[Element and text position data]

· · ·

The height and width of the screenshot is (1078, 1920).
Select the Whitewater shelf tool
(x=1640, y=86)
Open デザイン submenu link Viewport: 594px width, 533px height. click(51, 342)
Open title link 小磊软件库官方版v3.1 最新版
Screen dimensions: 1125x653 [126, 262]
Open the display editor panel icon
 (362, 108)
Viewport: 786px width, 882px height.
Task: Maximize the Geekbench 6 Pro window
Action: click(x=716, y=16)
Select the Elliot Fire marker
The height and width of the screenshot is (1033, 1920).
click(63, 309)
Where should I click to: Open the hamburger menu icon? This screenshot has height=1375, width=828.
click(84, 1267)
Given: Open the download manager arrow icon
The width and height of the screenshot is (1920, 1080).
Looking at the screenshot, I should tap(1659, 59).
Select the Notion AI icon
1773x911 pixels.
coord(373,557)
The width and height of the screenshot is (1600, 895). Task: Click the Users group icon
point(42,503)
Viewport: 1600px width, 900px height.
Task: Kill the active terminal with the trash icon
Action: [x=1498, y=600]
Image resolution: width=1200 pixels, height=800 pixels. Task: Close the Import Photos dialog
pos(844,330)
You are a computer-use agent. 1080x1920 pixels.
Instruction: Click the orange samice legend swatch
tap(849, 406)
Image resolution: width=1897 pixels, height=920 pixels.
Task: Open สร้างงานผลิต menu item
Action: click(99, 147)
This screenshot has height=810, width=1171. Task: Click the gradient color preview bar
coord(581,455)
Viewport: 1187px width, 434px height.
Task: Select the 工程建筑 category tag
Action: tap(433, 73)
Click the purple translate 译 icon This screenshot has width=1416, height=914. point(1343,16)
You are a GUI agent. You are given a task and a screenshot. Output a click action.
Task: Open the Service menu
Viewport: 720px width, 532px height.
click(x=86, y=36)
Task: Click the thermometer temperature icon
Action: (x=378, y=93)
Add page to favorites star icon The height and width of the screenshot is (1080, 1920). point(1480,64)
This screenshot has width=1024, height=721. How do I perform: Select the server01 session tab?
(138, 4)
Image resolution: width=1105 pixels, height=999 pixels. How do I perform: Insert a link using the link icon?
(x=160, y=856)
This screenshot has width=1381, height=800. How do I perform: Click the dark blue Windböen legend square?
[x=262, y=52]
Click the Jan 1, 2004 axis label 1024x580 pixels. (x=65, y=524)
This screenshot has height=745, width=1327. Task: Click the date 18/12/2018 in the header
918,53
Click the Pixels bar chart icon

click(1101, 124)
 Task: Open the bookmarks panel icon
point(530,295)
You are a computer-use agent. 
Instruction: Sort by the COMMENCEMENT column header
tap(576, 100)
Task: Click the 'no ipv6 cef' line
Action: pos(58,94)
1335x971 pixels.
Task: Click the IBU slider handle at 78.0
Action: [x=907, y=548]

· · ·

> What you are asked to do: Reproduce the records from the start through the line containing "Screen dimensions: 1125x653 [126, 262]", inclusive, keeping every line exactly as it appears.

> Exercise response:
The height and width of the screenshot is (1078, 1920).
Select the Whitewater shelf tool
(x=1640, y=86)
Open デザイン submenu link Viewport: 594px width, 533px height. click(51, 342)
Open title link 小磊软件库官方版v3.1 最新版
Screen dimensions: 1125x653 [126, 262]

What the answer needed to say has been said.